• **Entries shown**:
+ + + + +

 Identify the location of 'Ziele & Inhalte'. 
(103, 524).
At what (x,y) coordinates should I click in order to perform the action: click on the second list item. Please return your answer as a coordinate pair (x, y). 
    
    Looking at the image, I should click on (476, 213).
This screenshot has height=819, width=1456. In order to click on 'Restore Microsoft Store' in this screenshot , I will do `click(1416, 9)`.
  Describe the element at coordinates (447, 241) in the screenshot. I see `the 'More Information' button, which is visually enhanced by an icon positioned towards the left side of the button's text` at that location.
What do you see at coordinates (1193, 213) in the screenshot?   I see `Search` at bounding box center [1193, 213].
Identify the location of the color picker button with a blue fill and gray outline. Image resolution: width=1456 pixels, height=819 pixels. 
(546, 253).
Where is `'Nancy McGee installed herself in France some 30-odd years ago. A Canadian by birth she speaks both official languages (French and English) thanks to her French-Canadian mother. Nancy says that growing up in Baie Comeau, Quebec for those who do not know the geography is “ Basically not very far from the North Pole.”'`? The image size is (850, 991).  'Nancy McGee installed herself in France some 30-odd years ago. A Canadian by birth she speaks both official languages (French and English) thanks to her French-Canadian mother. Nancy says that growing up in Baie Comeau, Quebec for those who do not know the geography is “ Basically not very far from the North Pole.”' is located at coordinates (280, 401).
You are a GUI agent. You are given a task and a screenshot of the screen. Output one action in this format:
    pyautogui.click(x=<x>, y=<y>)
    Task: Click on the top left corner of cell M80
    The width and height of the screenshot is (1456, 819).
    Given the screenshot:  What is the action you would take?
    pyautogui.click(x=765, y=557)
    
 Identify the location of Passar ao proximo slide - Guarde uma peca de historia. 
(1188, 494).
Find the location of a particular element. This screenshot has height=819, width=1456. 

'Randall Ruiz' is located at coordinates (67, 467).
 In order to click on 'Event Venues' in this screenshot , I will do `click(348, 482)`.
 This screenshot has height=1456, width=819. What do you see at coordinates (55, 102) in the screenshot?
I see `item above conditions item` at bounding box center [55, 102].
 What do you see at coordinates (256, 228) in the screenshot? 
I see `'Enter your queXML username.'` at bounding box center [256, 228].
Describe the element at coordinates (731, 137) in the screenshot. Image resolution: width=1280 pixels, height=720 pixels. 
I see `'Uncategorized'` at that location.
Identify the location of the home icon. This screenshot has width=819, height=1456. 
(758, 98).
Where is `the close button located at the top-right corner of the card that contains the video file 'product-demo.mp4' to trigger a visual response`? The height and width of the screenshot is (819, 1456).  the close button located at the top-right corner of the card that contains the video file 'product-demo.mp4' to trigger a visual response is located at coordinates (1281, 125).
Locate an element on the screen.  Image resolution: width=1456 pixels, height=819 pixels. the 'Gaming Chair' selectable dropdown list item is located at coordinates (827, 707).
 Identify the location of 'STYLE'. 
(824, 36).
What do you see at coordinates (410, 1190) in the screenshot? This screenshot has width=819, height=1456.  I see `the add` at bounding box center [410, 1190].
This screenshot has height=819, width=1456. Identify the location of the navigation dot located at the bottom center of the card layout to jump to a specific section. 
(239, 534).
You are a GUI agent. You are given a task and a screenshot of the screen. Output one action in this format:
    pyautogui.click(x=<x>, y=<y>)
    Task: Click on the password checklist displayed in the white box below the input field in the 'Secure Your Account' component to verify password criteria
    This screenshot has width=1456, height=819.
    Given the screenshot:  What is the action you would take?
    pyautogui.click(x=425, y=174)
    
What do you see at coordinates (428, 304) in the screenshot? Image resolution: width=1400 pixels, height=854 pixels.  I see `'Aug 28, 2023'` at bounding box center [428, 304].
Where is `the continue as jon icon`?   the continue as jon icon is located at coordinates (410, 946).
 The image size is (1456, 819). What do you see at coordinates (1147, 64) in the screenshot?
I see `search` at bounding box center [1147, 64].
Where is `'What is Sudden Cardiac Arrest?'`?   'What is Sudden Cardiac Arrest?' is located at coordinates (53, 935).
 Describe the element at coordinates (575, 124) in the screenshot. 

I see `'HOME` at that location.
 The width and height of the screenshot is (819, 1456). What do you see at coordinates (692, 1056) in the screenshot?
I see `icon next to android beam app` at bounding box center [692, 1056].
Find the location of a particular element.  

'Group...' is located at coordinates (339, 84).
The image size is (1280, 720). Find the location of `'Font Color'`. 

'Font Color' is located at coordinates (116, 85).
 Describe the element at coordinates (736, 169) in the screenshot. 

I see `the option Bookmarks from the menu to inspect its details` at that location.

+ + + + +

• **Task description**:
Can you repeat the material from the line containing "This screenshot has height=819, width=1456. Identify" through the line containing "(239, 534).", with both of those lines included?

• **Reply**:
This screenshot has height=819, width=1456. Identify the location of the navigation dot located at the bottom center of the card layout to jump to a specific section. 
(239, 534).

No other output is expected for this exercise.